Abstract
Purpose: :
The leading cause of vision loss in patients with diabetic retinopathy is diabetic macular edema (DME), and the predominant therapy has been laser photocoagulation. It is well known that better systemic glucose control, as measured by hemoglobin A1c (HbA1c), is associated with a reduced risk of developing DME. However, the potential role of HbA1c level in treatment outcomes has never been explored.
Methods: :
Participants underwent laser photocoagulation for DME at the Veterans Affairs Medical Center (VAMC) in West Haven, CT between October 2004 and October 2008. Patients were stratified into 3 categories based on their most recent HbA1c level (within 3 months of laser treatment): good control (HbA1c <7.0%), moderate control (HbA1c= 7.0-9.0%), and poor control (HbA1c >9.0%).

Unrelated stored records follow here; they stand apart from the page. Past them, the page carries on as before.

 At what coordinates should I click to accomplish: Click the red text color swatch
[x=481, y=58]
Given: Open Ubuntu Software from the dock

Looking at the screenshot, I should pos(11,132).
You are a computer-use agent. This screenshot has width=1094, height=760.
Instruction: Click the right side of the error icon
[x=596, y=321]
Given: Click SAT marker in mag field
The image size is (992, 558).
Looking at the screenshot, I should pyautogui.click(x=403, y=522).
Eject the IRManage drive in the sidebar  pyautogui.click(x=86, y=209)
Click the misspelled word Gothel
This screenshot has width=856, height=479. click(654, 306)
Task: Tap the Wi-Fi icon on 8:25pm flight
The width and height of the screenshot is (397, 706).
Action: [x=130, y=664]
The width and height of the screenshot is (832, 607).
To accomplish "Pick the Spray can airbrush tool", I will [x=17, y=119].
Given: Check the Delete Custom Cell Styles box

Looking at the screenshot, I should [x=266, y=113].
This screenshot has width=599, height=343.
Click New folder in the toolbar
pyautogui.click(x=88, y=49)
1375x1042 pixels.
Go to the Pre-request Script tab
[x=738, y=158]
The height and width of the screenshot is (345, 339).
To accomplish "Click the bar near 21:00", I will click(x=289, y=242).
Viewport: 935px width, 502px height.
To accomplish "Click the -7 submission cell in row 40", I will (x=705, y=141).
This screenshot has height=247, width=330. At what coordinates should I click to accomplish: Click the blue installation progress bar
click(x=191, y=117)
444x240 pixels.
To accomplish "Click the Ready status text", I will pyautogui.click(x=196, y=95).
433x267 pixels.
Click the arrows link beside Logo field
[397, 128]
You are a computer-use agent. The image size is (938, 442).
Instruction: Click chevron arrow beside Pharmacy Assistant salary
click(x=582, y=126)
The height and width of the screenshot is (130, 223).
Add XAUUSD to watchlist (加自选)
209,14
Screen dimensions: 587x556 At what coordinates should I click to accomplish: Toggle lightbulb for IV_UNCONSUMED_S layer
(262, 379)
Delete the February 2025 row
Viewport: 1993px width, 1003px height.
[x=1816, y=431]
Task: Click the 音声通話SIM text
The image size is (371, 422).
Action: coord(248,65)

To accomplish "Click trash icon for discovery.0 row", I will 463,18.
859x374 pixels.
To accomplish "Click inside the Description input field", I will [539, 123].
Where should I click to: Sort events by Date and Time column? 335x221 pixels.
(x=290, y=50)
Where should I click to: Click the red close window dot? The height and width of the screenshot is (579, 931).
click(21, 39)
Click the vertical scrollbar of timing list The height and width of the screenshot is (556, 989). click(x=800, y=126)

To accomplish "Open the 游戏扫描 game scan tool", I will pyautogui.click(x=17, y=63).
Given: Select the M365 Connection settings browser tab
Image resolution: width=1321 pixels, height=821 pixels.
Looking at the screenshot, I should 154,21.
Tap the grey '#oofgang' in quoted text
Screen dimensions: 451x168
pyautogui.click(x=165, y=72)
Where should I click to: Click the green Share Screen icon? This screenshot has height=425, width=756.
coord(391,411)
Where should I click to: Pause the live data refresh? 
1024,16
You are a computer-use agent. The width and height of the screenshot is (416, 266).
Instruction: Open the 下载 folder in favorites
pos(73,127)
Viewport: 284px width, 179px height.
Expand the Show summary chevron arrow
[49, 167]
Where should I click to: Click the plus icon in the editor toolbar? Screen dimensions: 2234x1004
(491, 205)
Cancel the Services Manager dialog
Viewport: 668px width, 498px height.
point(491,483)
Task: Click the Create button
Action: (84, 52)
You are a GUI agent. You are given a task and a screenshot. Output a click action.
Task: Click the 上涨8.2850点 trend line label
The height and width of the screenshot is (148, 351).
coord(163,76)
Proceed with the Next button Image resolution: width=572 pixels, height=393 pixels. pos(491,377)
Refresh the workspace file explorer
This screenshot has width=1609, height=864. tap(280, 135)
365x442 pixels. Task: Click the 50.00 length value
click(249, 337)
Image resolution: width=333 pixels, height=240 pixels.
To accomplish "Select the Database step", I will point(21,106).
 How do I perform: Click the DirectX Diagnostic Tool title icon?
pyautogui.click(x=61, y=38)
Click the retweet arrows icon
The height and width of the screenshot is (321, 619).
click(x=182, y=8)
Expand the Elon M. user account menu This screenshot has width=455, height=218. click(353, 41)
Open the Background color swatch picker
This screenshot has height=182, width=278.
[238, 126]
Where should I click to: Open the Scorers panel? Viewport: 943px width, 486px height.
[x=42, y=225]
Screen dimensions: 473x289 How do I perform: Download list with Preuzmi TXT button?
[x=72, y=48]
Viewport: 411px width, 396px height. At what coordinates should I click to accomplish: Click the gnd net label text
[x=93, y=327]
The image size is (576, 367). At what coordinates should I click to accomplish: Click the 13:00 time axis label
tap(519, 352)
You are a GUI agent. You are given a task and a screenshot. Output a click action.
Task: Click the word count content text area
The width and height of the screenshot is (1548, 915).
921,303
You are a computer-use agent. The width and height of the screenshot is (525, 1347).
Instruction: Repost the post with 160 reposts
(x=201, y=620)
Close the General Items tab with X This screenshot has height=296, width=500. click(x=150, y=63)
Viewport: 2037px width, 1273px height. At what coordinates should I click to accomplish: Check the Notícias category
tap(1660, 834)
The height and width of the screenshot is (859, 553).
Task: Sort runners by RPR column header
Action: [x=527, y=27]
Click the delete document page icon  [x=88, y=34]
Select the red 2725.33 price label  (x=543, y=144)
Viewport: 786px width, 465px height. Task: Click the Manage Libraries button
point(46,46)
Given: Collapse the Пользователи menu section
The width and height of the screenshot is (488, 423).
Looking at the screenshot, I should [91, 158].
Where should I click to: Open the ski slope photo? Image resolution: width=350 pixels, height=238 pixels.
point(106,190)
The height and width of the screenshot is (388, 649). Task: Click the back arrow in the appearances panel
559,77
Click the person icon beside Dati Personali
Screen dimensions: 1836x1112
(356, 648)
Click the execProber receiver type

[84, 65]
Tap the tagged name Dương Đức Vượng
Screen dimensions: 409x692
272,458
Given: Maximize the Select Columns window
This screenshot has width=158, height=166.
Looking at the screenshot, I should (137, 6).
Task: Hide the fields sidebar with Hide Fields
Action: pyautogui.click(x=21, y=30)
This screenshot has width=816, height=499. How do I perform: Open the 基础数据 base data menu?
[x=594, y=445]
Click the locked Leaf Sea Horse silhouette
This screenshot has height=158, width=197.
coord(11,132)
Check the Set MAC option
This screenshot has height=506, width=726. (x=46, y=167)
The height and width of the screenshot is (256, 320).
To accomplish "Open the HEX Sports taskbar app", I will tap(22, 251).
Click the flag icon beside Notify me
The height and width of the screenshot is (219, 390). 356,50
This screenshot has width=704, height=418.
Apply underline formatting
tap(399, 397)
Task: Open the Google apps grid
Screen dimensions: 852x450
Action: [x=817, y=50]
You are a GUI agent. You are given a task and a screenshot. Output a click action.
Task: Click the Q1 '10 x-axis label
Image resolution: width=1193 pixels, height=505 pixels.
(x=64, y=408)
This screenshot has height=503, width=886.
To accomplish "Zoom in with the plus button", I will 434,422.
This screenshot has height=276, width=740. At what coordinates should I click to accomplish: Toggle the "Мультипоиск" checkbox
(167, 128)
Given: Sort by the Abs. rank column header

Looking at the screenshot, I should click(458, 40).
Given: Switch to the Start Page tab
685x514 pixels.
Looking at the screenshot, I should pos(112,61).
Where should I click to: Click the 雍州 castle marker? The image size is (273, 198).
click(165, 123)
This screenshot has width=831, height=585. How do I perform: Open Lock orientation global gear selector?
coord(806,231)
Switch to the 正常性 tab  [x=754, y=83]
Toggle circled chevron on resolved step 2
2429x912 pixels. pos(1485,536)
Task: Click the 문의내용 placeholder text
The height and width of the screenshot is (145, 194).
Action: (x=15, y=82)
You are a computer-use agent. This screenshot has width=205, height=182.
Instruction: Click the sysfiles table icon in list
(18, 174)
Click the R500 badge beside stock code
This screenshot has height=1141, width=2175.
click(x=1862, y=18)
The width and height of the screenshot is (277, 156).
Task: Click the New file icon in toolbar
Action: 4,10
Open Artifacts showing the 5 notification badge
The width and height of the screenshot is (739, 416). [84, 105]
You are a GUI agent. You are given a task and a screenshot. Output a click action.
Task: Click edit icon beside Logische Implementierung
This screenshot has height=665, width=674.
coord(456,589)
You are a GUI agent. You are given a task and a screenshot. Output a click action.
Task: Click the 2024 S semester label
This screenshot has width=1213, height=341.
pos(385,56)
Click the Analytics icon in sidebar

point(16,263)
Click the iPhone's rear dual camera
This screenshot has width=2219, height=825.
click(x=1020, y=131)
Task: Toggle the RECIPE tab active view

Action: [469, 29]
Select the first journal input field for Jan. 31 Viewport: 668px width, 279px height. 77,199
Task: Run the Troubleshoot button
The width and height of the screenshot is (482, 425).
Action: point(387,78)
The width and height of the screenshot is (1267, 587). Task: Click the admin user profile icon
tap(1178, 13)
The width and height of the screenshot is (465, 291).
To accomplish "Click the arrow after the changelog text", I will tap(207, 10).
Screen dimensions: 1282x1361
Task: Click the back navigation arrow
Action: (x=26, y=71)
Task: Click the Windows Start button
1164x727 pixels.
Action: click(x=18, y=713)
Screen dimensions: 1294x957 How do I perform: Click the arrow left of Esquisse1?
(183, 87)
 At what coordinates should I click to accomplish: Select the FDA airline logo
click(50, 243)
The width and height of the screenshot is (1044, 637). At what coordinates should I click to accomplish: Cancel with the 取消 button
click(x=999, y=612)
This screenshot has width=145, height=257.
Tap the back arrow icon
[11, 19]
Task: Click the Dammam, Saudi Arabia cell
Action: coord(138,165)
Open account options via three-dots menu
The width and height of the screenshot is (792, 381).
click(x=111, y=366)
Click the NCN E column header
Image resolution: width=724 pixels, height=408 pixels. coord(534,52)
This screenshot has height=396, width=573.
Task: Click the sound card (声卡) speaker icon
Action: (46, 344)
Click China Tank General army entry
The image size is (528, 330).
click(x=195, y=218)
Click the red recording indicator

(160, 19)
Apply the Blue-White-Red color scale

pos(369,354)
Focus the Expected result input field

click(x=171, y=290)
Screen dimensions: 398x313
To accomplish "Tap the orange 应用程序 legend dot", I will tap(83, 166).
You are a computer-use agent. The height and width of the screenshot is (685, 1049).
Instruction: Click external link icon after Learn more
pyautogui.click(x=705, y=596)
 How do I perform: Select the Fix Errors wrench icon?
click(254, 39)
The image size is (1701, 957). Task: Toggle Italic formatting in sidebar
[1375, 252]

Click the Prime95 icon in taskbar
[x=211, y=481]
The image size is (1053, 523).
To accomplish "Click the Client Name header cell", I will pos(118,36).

These HbA1c categories were based on the former Diabetes Control and Complications Trial. Each treatment session was considered an independent outcome. Visual acuity (VA) was assessed prior to and then 2-3 months after treatment, with change in VA defined as the difference in lines of vision on a Snellen chart. VA was converted to a decimal for calculation purposes then re-converted to standard Snellen notation. All statistical analysis was performed using SAS 9.2. Statistical significance was defined as P <0.05.
Results: :
A total of 282 focal/grid laser therapies were provided to 171 eyes in 125 patients. The average age at the time of treatment was 65.4 ±8.6 years. There were an average of 1.6 treatments per eye (range 1-7), with a majority of eyes undergoing just one treatment (n=110). The overall mean change in VA 2-3 months after treatment was -0.003 ±0.1659 lines, or worsening by 20/7326 ±20/121. There was no VA change for many treatment sessions (n=97). Change in VA was directly correlated with patient age at the time of treatment with a correlation coefficient of 0.162 (P=0.0067).128 treatment sessions were associated with moderate glycemic control, 83 with good control, and 57 with poor control. HbA1c level and change in VA were found to be inversely related. The average VA change in the group with good glycemic control was 0.0126 ±0.16 lines, moderate control was 0.0021 ±0.17 lines, and poor control was -0.0358 ±0.16 lines. The difference in VA change between good versus poor glycemic control reached near statistical significance (P=0.0904). However, treating VA change as a categorical variable showed no significant difference in VA change among the three glycemic control groups based on Chi-square analysis (P=0.2188).
Conclusions: :
Although there was no statistically significant difference in VA change 2-3 months after laser treatment among patients with DME in the three glycemic control groups, there was a trend of improved VA in patients with a lower HbA1c level.